Blues

La calle Bourbon era un puzzle de sombras y luces, un laberinto de claroscuros donde perderse. Los faroles lanzaban su tenue luz sobre los paseantes nocturnos. Muchachas alegres con pulseras del color del oro. Jóvenes traviesos que miraban alrededor, con una sonrisa perenne, tratando de buscar a la más hermosa de aquellas bellezas de ébano y cacao. Parejas que se manoseaban con habilidad, riéndose, sin dejar de mirarse a los ojos.
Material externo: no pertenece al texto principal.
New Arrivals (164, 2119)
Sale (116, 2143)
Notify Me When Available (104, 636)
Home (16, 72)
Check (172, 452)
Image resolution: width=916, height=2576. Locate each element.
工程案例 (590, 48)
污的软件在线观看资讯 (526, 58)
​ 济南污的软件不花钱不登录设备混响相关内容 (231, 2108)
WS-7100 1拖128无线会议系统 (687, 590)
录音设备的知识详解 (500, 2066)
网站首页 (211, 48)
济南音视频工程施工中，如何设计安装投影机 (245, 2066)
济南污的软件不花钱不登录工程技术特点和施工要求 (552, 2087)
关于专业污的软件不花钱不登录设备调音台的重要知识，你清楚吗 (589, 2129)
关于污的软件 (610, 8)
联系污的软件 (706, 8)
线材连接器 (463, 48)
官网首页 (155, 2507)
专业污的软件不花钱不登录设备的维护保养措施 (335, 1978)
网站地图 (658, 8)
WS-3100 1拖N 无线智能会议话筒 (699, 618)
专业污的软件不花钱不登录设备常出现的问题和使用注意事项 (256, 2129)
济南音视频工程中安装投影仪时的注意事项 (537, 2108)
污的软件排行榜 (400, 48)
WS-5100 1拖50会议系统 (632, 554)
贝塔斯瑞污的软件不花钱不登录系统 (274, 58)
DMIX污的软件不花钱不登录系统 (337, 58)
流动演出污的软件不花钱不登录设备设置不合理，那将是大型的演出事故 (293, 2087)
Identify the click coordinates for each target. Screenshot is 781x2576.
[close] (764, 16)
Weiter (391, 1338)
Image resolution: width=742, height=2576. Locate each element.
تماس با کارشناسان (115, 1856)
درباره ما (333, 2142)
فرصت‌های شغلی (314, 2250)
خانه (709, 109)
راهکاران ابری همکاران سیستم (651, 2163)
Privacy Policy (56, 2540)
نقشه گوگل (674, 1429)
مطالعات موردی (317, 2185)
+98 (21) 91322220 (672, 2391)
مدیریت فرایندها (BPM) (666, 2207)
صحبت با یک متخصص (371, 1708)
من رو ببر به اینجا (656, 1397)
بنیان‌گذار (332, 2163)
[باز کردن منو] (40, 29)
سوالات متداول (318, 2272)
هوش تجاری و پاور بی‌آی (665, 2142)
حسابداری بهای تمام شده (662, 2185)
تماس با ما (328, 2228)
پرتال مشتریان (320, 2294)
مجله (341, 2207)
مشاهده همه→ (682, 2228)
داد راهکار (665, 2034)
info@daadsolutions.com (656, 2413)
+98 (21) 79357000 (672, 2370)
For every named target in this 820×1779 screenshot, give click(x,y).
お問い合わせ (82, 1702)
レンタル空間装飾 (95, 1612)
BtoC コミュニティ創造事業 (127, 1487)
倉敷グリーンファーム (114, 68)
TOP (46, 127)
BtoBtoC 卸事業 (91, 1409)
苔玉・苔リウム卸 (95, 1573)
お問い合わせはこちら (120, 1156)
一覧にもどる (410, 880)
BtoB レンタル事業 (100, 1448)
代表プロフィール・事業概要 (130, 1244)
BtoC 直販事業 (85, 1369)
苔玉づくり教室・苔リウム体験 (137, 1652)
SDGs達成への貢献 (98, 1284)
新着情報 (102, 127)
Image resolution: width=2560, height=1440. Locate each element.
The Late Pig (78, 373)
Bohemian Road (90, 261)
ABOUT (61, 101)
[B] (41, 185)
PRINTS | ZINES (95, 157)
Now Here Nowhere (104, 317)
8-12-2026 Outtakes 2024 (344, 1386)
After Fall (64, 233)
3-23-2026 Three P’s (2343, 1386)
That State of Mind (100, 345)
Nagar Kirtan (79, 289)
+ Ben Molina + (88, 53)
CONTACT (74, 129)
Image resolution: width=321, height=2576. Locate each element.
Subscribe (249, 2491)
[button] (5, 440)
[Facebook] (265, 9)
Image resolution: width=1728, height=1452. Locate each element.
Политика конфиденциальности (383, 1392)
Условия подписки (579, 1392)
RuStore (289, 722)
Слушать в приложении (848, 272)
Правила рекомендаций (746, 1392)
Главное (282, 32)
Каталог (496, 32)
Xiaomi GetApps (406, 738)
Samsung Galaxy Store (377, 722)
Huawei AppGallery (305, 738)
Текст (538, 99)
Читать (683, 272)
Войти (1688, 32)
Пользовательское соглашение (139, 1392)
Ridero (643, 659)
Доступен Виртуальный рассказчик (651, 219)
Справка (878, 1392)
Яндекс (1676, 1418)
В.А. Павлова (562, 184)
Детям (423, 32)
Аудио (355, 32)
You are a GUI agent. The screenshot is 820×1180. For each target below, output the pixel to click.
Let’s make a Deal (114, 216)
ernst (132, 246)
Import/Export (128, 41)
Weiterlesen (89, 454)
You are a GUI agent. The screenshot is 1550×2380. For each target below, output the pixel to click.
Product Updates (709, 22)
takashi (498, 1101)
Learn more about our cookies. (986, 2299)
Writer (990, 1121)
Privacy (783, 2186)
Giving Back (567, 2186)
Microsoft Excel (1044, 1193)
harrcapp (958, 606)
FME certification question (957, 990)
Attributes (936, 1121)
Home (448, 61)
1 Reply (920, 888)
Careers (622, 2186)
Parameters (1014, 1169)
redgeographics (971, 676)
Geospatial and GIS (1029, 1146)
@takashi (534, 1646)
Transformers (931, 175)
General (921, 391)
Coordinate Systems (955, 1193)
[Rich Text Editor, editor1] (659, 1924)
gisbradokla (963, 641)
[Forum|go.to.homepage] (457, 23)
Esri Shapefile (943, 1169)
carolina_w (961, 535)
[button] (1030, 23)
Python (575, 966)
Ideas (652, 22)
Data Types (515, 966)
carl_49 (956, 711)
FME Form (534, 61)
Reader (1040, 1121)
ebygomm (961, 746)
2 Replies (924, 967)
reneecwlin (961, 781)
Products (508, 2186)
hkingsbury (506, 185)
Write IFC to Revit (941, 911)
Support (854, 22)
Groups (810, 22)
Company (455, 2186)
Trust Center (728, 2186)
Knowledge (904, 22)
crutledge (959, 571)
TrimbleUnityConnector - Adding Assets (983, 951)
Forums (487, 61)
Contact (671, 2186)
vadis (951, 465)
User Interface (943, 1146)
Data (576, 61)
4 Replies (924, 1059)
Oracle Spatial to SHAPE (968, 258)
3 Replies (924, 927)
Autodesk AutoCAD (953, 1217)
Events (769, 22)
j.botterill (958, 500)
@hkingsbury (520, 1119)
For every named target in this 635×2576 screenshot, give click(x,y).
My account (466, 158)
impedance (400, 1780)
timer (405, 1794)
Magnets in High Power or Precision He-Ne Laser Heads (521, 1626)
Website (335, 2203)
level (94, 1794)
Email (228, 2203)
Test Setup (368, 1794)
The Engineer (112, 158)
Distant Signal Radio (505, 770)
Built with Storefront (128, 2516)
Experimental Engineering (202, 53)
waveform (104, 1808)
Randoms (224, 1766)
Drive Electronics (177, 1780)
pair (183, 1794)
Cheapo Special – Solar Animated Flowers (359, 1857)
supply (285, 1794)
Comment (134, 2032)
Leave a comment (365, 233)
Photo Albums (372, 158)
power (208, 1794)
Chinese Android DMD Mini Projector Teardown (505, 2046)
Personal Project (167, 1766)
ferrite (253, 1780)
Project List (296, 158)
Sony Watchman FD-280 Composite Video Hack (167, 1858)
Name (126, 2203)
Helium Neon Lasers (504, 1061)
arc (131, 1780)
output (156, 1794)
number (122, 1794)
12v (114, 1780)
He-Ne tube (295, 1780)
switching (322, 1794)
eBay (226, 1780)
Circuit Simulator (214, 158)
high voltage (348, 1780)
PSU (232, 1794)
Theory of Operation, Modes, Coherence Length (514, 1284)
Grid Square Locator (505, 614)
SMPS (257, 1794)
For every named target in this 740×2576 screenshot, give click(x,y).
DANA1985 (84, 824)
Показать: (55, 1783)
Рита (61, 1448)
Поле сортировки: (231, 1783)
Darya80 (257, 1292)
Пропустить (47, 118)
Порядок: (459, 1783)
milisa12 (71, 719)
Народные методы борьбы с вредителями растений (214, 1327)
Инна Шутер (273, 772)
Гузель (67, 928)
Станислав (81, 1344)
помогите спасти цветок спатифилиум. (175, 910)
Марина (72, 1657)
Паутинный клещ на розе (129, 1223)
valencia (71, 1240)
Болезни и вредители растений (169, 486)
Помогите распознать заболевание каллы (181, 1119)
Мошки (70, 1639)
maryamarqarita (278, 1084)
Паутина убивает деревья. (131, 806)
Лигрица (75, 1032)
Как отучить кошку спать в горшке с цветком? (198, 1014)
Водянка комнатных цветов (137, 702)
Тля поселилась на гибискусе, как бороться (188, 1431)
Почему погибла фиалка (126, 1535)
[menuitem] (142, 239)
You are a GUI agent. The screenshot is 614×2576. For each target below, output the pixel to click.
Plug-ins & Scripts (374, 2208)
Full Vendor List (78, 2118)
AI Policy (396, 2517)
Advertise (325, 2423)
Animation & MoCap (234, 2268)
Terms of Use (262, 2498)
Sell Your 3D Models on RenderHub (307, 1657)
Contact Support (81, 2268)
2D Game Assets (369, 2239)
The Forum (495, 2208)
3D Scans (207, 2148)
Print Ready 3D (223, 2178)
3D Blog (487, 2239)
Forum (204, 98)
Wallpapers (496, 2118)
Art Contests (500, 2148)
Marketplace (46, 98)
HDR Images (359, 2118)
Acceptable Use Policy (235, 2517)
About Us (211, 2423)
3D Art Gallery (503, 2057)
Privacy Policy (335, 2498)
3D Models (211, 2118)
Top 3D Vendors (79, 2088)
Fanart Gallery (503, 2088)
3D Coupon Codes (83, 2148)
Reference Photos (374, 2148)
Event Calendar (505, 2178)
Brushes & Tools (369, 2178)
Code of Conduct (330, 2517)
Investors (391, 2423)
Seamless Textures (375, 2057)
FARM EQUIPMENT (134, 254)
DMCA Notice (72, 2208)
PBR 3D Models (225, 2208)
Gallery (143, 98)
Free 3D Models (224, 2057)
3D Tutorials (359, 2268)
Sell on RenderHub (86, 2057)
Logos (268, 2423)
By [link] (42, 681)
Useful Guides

La primera vez que me mecí al compás de su blues fue en aquel bar, aquel paraíso envuelto en madera, iluminado por pequeñas llamitas que se erigían aquí y allá, sin orden. La brisa de julio penetraba por las rendijas, me hacía cosquillas en las yemas de los dedos. Allí estaba. El rasgar de los dedos en una guitarra triste, aletargada, parsimoniosa: la sentí agotada, hundida, o quizá así me sentía yo. Cerré los ojos un instante, paladeando en mi piel cada nota.

Y allí apareció. Decadente, fantasmagórica. Envuelta en sedas escarlata. Impaciente, lujuriosa, desafiante. Desplegó sus alas con suavidad y bailó, entornando su estrecho cuello hasta rozarse el hombro con aquel cabello ígneo, dejando que sus pestañas se meciesen y la suave carne de sus muslos emitiese el sonido de los astros. Bailo para mí. Se deslizó sobre el pentagrama y creó la música tan sólo para mí. Sus brazos eran estelas de fuego; sus ojos, una avalancha de lava ardiente. Una gota de sudor resbalaba por la cálida curva de su vientre, sus pies danzaban tejiendo nubes a su paso. Abrazó mi cuerpo y me dejé devorar por aquel calor, mis entrañas prendieron con aquella cadencia suave y tormentosa.

Entonces sonó un saxofón. Me sentí, de repente, inundado de vapores; mi cabeza a punto de estallar. Aturdido, alcé la vista. Nada. No quedaba su seda, tampoco su olor. De su presencia tan sólo me quedó una cosa: el latido cálido, estival y mágico de un blues.